**TEXT PASSAGE:**
Arts of Citizenship Program Statement
How do the arts, the humanities, and design relate to citizenship?
Our identity as American citizens is shaped in large part by our society’s history, literature, art, community design, and architecture. We practice the "art of citizenship" not only when we vote but also when we create public cultural goods that preserve our past, tell stories of who we are, imagine our future, and provide public space for connecting with each other. The University of Michigan sees community collaboration as a civic responsibility as well as a means to develop new ways to research and teach. In other words, we believe that the work of scholars and artists can do much to enrich civic life in America. We also believe that community projects, created in dialogue with the public, can do much to enrich the university’s educational mission.
What exactly does the program do?
Arts of Citizenship
- forms partnerships in which UM faculty and students work on projects with community organizations such as K-12 schools, museums, libraries, arts institutions, theatre companies, public agencies, and grassroots groups.
- produces cultural products such as history and art exhibits, educational websites, performance pieces, curricula, and park designs.
- develops courses in which students combine learning and research with practical projects that enhance community life.
- provides grant funding to UM faculty and graduate students for innovative teaching, research, and creative projects.
- sponsors lectures and forums featuring distinguished artists and cultural advocates.
What specific community partnerships does Arts of Citizenship have?

**DATA:**
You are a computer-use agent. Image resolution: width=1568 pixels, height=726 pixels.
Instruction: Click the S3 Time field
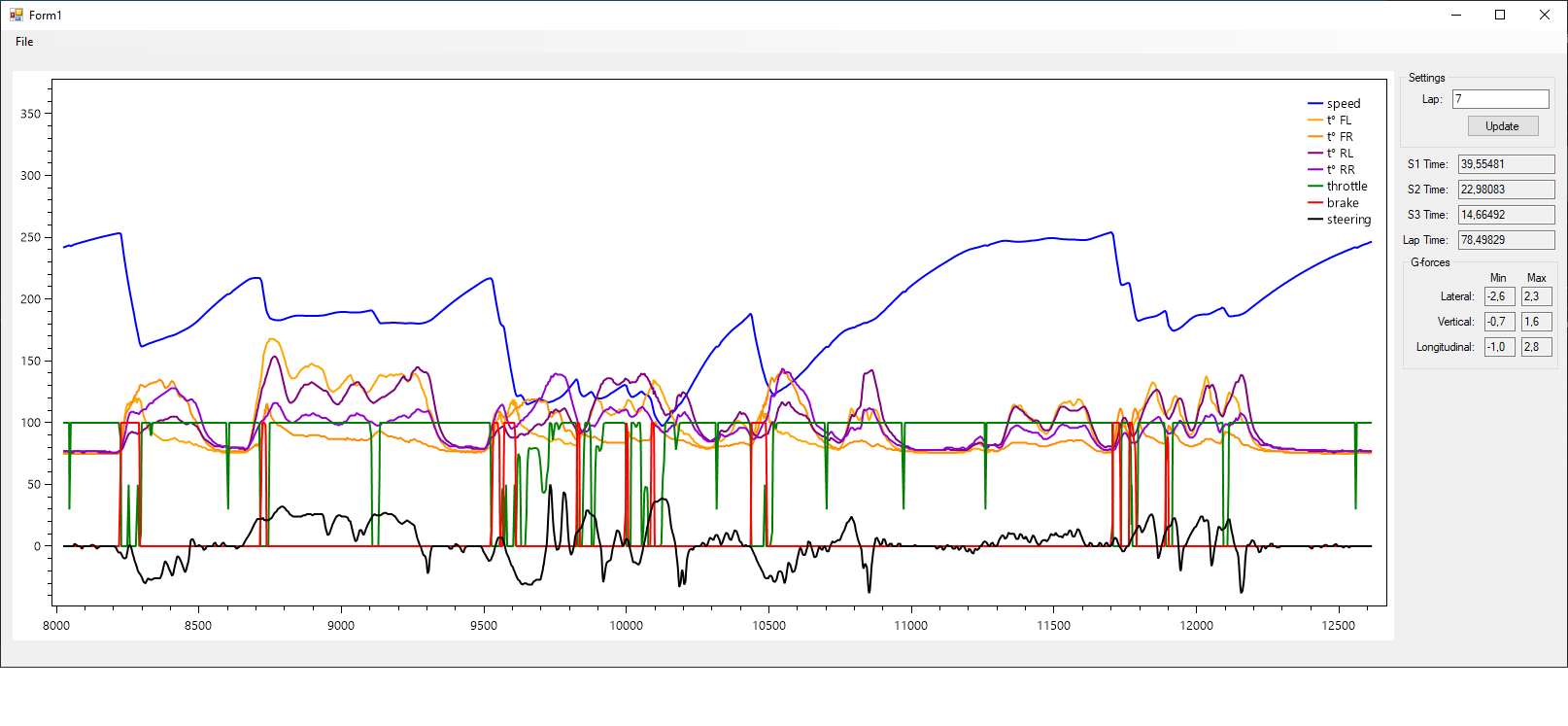pos(1505,215)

**WORK INSTRUCTIONS:**
(A) According to the Arts of Citizenship program statement, what kinds of cultural products does the program produce?
(B) Using the Arts of Citizenship program statement, tell whether each statement agrees with it: (i) The program gives grant funding to UM undergraduate students. (ii) The program sponsors lectures featuring distinguished artists. (iii) People practice the "art of citizenship" only when they vote.
(C) Rewrite a stretch of the Arts of Citizenship program statement, replacing "dialogue" with "conversation". Begin at the words "Our identity as" and stop after "university’s educational mission.".

**EXERCISE RESULTS:**
(A) History and art exhibits, educational websites, performance pieces, curricula, and park designs.

(B)
(i) No: "provides grant funding to UM faculty and graduate students"
(ii) Yes: "sponsors lectures and forums featuring distinguished artists and cultural advocates"
(iii) No: "not only when we vote but also when we create public cultural goods"

(C)
Our identity as American citizens is shaped in large part by our society’s history, literature, art, community design, and architecture. We practice the "art of citizenship" not only when we vote but also when we create public cultural goods that preserve our past, tell stories of who we are, imagine our future, and provide public space for connecting with each other. The University of Michigan sees community collaboration as a civic responsibility as well as a means to develop new ways to research and teach. In other words, we believe that the work of scholars and artists can do much to enrich civic life in America. We also believe that community projects, created in conversation with the public, can do much to enrich the university’s educational mission.